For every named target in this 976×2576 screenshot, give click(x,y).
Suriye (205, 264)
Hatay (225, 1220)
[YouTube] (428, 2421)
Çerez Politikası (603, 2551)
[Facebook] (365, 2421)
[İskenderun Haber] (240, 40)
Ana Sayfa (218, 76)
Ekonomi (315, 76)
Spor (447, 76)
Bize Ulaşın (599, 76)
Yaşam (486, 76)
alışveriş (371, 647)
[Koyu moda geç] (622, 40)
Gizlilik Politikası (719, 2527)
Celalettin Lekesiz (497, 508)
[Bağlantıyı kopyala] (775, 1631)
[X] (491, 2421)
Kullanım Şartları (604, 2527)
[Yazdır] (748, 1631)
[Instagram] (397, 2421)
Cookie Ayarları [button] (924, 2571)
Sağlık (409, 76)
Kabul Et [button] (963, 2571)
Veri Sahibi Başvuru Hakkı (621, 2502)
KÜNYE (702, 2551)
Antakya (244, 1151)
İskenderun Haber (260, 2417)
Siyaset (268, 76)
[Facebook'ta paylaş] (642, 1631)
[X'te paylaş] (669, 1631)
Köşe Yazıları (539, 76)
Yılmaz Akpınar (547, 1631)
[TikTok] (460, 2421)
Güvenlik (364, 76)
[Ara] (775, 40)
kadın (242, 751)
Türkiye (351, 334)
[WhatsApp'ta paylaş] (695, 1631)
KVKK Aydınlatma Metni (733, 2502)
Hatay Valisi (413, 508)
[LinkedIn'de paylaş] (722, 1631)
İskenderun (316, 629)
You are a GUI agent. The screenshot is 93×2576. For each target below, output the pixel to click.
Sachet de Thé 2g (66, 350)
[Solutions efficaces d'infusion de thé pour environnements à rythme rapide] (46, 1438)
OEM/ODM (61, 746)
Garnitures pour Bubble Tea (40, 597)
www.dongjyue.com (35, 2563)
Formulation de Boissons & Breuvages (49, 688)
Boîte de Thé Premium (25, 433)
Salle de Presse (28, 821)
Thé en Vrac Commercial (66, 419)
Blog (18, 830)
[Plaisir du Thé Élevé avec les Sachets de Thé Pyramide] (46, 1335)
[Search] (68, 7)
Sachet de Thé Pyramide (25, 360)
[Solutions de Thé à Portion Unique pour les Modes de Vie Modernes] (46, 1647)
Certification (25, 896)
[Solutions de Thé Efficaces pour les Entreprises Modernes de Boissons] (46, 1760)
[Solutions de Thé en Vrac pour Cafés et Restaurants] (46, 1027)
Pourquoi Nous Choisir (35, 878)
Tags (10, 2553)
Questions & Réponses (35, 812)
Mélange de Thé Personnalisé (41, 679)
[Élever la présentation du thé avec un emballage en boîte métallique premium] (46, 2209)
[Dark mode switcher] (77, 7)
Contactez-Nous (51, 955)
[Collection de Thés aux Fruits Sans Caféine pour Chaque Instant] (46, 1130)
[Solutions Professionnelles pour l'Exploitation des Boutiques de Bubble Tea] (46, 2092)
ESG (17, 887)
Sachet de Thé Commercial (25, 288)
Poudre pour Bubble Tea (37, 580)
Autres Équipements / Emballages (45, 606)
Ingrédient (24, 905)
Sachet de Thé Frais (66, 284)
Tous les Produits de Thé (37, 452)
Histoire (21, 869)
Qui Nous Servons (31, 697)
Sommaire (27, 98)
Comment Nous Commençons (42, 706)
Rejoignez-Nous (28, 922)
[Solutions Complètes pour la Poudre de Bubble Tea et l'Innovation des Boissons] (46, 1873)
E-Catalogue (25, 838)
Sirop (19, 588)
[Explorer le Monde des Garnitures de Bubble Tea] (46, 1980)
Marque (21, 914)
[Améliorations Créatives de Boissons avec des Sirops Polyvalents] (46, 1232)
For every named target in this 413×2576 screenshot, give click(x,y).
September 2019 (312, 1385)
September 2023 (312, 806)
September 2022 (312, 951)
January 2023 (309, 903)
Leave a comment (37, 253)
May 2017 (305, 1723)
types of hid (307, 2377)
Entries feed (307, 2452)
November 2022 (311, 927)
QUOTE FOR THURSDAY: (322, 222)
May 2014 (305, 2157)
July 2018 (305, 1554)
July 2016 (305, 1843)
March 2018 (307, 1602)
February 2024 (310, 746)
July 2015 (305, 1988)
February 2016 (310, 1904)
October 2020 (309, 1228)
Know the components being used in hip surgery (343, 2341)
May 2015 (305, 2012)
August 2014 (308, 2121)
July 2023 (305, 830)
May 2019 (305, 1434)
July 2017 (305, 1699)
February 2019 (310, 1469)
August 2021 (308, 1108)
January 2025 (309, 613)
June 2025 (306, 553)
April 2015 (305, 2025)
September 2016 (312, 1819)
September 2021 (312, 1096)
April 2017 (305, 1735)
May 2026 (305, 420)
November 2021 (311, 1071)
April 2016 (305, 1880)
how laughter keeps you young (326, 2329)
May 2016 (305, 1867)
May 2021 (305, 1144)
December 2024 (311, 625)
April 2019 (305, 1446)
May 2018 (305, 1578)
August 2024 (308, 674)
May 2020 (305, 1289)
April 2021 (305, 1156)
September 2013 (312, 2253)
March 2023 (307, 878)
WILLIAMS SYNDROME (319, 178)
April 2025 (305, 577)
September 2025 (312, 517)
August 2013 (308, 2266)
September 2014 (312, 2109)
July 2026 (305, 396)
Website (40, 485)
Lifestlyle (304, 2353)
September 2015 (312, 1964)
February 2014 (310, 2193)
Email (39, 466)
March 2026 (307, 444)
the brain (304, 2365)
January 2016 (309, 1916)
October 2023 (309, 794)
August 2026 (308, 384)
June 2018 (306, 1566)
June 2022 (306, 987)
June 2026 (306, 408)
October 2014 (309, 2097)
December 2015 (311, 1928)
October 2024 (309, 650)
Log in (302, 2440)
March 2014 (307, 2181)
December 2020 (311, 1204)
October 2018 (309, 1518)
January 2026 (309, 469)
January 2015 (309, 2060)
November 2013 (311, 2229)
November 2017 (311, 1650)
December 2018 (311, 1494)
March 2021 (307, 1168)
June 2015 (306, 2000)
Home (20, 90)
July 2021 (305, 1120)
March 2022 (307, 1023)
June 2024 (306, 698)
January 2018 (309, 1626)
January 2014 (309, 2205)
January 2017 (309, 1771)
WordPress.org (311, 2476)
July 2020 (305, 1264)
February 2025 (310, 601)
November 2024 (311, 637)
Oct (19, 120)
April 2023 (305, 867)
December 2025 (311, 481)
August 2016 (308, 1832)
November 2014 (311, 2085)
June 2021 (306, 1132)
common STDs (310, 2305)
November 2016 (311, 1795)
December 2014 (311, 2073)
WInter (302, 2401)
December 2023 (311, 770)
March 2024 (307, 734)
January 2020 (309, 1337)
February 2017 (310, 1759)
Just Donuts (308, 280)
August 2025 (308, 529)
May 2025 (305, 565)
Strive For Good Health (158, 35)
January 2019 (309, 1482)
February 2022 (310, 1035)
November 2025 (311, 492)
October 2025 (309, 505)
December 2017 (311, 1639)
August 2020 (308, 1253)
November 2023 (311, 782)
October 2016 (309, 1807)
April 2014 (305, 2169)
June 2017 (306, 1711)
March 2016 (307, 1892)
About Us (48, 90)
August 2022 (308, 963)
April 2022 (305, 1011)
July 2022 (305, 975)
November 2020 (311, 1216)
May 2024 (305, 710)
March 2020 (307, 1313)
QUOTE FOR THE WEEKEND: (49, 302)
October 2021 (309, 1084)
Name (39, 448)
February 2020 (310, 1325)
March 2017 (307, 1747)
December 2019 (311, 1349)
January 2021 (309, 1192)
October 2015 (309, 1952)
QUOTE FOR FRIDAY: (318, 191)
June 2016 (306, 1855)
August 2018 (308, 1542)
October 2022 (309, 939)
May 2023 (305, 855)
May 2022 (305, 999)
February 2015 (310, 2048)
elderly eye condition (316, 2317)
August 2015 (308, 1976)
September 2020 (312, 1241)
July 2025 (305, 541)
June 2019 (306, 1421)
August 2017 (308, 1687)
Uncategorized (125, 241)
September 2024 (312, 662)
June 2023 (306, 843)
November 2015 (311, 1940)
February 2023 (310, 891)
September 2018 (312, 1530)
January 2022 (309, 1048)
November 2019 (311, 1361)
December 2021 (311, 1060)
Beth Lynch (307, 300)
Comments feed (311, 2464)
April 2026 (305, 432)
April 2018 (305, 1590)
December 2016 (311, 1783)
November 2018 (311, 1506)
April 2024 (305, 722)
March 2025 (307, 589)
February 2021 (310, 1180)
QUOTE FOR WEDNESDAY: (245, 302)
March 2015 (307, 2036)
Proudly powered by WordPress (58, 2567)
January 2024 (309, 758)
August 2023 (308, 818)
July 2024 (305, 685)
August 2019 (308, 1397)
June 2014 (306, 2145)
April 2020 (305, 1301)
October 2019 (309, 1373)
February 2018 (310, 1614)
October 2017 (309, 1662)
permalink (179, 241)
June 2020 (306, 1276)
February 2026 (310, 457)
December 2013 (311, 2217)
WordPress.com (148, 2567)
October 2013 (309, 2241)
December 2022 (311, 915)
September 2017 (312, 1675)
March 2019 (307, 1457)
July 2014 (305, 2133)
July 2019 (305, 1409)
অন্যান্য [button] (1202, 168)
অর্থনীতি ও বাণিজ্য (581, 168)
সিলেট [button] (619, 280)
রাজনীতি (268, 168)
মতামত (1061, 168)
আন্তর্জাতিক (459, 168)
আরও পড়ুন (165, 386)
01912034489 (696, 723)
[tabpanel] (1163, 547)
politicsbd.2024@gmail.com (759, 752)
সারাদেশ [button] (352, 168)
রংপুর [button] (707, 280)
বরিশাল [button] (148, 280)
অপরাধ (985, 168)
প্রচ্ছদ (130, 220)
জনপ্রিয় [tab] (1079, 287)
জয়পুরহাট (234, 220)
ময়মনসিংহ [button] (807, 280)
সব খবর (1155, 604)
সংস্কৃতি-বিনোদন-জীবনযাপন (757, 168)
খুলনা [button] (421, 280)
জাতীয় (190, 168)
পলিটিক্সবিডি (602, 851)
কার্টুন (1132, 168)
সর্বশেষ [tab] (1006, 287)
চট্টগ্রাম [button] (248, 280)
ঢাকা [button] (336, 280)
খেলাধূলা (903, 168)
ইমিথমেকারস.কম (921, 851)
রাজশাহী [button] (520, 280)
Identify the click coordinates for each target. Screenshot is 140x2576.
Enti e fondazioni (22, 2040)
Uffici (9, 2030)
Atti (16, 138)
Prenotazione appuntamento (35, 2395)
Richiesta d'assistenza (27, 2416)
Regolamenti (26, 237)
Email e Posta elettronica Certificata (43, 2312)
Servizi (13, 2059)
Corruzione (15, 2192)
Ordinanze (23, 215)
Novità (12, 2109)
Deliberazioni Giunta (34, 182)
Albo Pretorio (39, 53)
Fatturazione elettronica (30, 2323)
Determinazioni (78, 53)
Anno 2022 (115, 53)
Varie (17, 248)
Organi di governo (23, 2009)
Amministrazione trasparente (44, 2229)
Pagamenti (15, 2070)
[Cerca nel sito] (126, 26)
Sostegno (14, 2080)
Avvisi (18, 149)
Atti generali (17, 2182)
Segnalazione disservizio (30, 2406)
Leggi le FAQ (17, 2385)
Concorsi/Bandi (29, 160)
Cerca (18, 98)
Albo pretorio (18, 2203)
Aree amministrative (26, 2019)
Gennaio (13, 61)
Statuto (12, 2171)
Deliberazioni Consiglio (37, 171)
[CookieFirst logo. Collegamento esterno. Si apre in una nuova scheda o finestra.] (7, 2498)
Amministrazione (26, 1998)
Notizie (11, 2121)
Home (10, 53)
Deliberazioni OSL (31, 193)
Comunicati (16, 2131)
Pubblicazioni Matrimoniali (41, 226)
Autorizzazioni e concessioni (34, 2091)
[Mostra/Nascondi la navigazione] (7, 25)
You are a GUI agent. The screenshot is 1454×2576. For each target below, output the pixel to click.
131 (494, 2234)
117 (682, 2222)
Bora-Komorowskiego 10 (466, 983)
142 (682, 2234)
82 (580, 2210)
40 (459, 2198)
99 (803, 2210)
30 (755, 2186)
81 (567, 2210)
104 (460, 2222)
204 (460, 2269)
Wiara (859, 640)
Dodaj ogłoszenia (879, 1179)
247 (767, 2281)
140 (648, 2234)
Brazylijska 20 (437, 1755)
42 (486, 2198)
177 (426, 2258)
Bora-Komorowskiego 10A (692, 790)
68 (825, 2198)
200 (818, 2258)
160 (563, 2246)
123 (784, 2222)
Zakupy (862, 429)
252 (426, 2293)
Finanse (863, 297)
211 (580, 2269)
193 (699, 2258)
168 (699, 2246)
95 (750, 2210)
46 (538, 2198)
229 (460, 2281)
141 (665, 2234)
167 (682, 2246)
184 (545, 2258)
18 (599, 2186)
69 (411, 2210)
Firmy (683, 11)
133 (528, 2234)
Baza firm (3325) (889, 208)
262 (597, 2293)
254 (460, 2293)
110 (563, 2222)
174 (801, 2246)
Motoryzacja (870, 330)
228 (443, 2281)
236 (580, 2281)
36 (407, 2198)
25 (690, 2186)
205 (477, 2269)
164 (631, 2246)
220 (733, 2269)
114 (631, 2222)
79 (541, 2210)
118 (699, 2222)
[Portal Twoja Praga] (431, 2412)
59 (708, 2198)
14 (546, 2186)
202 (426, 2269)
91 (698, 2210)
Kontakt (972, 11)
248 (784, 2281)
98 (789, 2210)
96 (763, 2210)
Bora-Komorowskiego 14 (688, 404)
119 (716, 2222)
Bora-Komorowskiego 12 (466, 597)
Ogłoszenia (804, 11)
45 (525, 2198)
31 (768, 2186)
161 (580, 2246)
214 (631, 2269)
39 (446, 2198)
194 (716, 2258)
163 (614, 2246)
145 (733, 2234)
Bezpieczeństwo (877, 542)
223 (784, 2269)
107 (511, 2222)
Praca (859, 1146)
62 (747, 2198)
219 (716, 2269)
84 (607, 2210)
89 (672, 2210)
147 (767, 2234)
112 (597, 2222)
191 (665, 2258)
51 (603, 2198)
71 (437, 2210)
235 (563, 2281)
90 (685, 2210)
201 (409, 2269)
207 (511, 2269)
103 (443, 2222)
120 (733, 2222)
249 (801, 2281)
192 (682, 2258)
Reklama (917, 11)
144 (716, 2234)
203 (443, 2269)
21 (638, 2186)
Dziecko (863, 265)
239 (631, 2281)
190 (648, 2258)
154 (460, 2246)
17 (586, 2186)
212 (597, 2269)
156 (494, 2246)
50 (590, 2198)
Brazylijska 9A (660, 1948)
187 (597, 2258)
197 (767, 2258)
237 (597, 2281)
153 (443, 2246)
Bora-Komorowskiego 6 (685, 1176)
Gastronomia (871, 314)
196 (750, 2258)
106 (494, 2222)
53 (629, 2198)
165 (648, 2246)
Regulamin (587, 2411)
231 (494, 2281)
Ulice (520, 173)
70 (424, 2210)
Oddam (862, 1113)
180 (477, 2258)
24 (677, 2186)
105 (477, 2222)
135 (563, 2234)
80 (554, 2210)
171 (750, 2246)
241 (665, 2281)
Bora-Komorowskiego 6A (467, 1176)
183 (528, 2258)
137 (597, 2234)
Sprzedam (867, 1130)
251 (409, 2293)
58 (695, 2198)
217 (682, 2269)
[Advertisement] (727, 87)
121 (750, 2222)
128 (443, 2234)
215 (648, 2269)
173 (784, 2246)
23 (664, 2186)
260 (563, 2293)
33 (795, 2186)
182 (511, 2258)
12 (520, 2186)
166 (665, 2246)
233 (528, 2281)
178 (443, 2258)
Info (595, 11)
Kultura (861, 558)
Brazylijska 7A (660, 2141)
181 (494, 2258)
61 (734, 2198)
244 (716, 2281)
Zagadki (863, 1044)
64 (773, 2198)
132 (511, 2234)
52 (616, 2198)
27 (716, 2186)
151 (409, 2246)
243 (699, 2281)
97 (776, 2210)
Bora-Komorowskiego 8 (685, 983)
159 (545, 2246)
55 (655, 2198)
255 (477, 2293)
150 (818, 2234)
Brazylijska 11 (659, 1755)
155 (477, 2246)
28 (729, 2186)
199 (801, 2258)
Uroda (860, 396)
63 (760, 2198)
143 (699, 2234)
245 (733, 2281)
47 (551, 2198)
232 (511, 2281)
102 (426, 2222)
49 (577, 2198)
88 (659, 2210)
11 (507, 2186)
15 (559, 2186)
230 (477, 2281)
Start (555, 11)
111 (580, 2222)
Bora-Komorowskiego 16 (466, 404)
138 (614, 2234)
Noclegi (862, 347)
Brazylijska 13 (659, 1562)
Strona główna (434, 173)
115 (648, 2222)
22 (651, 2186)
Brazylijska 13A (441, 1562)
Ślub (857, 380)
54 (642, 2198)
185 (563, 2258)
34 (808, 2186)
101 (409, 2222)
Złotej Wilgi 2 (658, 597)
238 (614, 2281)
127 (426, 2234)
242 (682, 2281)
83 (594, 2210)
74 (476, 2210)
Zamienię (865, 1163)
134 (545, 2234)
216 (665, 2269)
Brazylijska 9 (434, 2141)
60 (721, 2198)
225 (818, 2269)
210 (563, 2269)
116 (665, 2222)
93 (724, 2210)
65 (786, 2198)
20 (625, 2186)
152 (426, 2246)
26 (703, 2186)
◆ ◆ ◆ ◆ ◆
Write out exactly the lines that fall from the line with "November 2023 (311, 782)" to the line with "অর্থনীতি ও বাণিজ্য (581, 168)" in the records above, keeping both ends.

▸ TASK OUTPUT
November 2023 (311, 782)
October 2016 (309, 1807)
April 2014 (305, 2169)
June 2017 (306, 1711)
March 2016 (307, 1892)
About Us (48, 90)
August 2022 (308, 963)
April 2022 (305, 1011)
July 2022 (305, 975)
November 2020 (311, 1216)
May 2024 (305, 710)
March 2020 (307, 1313)
QUOTE FOR THE WEEKEND: (49, 302)
October 2021 (309, 1084)
Name (39, 448)
February 2020 (310, 1325)
March 2017 (307, 1747)
December 2019 (311, 1349)
January 2021 (309, 1192)
October 2015 (309, 1952)
QUOTE FOR FRIDAY: (318, 191)
June 2016 (306, 1855)
August 2018 (308, 1542)
October 2022 (309, 939)
May 2023 (305, 855)
May 2022 (305, 999)
February 2015 (310, 2048)
elderly eye condition (316, 2317)
August 2015 (308, 1976)
September 2020 (312, 1241)
July 2025 (305, 541)
June 2019 (306, 1421)
August 2017 (308, 1687)
Uncategorized (125, 241)
September 2024 (312, 662)
June 2023 (306, 843)
November 2015 (311, 1940)
February 2023 (310, 891)
September 2018 (312, 1530)
January 2022 (309, 1048)
November 2019 (311, 1361)
December 2021 (311, 1060)
Beth Lynch (307, 300)
Comments feed (311, 2464)
April 2026 (305, 432)
April 2018 (305, 1590)
December 2016 (311, 1783)
November 2018 (311, 1506)
April 2024 (305, 722)
March 2025 (307, 589)
February 2021 (310, 1180)
QUOTE FOR WEDNESDAY: (245, 302)
March 2015 (307, 2036)
Proudly powered by WordPress (58, 2567)
January 2024 (309, 758)
August 2023 (308, 818)
July 2024 (305, 685)
August 2019 (308, 1397)
June 2014 (306, 2145)
April 2020 (305, 1301)
October 2019 (309, 1373)
February 2018 (310, 1614)
October 2017 (309, 1662)
permalink (179, 241)
June 2020 (306, 1276)
February 2026 (310, 457)
December 2013 (311, 2217)
WordPress.com (148, 2567)
October 2013 (309, 2241)
December 2022 (311, 915)
September 2017 (312, 1675)
March 2019 (307, 1457)
July 2014 (305, 2133)
July 2019 (305, 1409)
অন্যান্য [button] (1202, 168)
অর্থনীতি ও বাণিজ্য (581, 168)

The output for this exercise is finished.